The chemical compounds contained in EOs affect the growth of insects through enzymatic processes and act as inhibitors of acetylcholinesterase and as mimics of octopamine. The inhibition of acetylcholinesterase in pests in stored products blocks the hydrolysis of acetylcholine. Monoterpenoids, such as bornyl acetate and borneol, are known for their acetylcholinesterase inhibition effects [62,63]. Therefore, the presence of such compounds in EO could cause the death of C. maculatus treated with the essential oil. The observed mortality might be due to one or a few compounds or to the combined effects of several chemicals. Effects can be caused by several other compounds, including g-aminobutyric acid or ligands of octopamine, tyramine, nicotinic, and acetylcholine receptors.

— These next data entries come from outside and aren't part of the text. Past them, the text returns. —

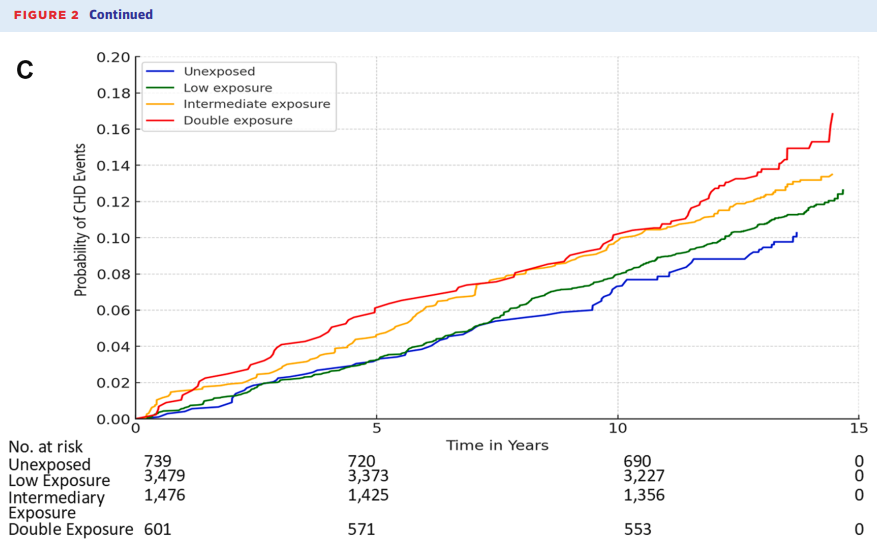This screenshot has height=548, width=877.
Task: Click the 0.10 tick on the y-axis
Action: pyautogui.click(x=113, y=238)
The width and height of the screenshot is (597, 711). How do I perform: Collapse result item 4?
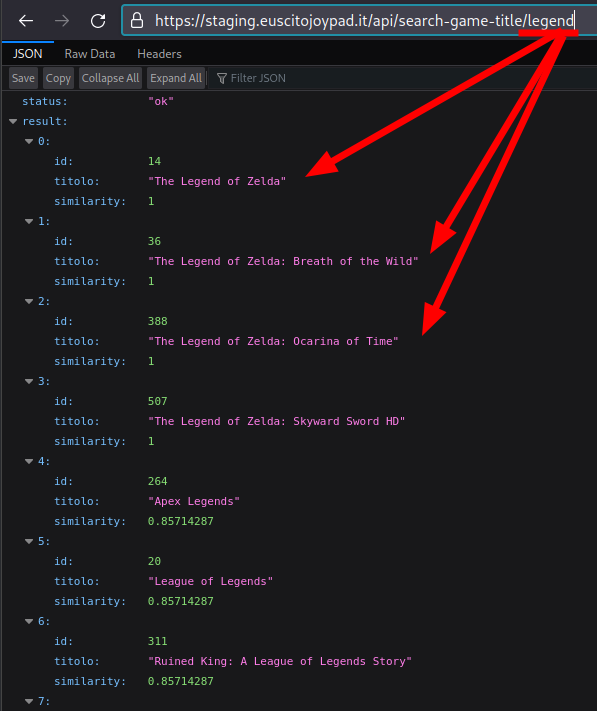[x=29, y=462]
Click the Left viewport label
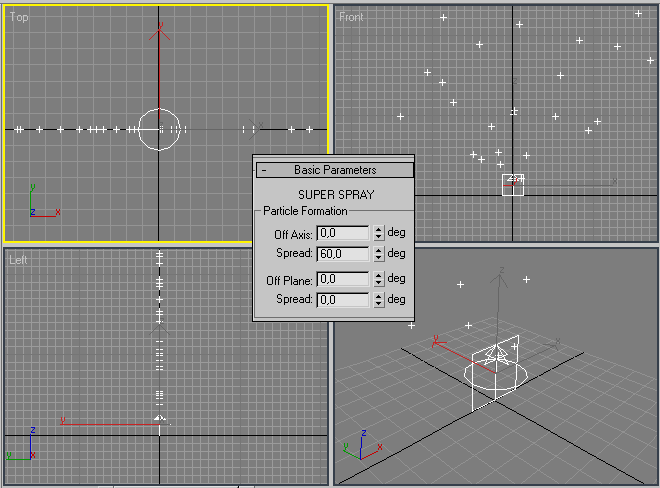660x488 pixels. click(19, 260)
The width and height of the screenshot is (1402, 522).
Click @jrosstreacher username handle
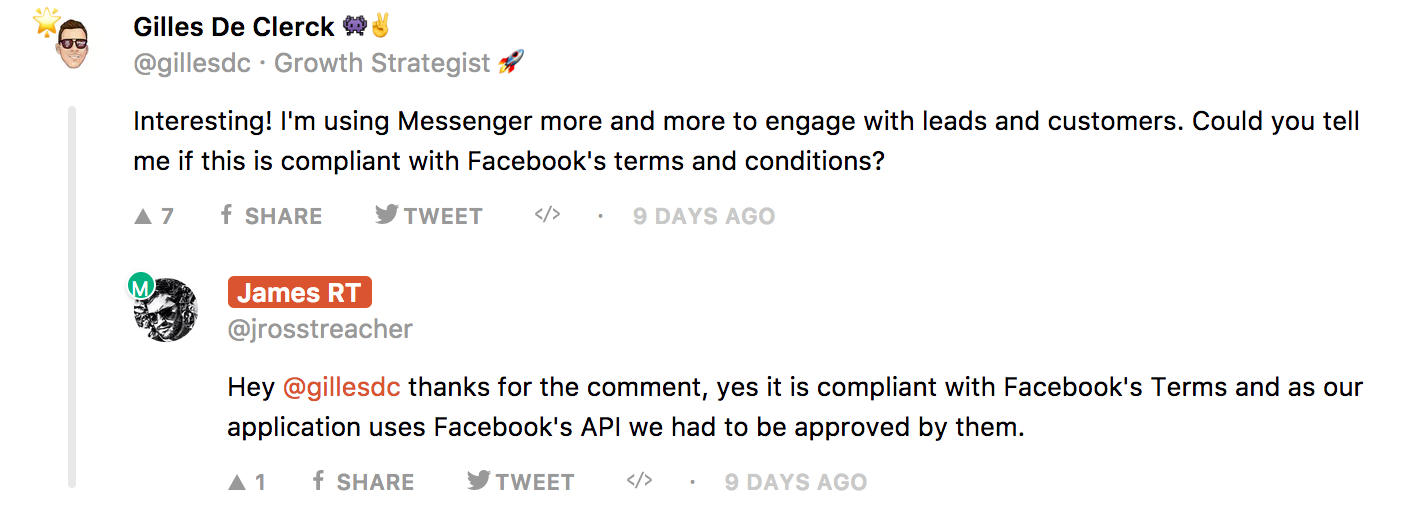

The results of other studies have shown that C. maculatus is a major beetle pest in stored chickpeas [64,65] and can cause significant damage to this stored product. Thus, efficacy of D. viscosa against C. maculatus supports the use of EOs as a natural alternative to synthetic pesticides to control C. maculatus in stored chickpeas. In summary, D. viscosa has insecticidal activity against several pests, including the African cotton leaf worm, the Egyptian cotton leaf worm, Mediterranean brocade (Spodoptera littoralis), a moth in the family Noctuidae, the green peach aphid, also called greenfly, the peach-potato aphid, (Myzus persicae), a small green aphid belonging to the order Hemiptera, and the bird cherry-oat aphid (Rhopalosiphum padi), an aphid in the superfamily Aphidoidea in the order Hemiptera [66]. The results of another study performed on the insecticidal activity of extracts of D. viscosa indicated insecticidal activity against the sawtoothed grain beetle (Oryzaephilus surinamensis), a beetle in the superfamily Cucujoidea, the confused flour beetle (Tribolium confusum), a type of darkling beetle, and the rice weevil (Sitophilus oryzae) [67]. Furthermore, compounds from D. viscosa have been reported to protect chickpea seeds against C. maculatus [68].

4. Conclusions

The EO evaluated in this study for its antioxidant and antimicrobial activities and its insecticidal efficacy against C. maculatus showed the presence of some important compounds such as borneol and bornyl acetate. Its chemical components provide the EO with the antioxidant activity. Therefore, the EO from D. viscosa could be employed as an antioxidant after more evaluations. Furthermore, the EO exhibited significant antimicrobial properties against nosocomial resistant microorganisms. The insecticidal efficacy of EO against the cowpea weevil (C. maculatus) is promising; therefore, this EO can be used as a natural bio-pesticide for the control of pests.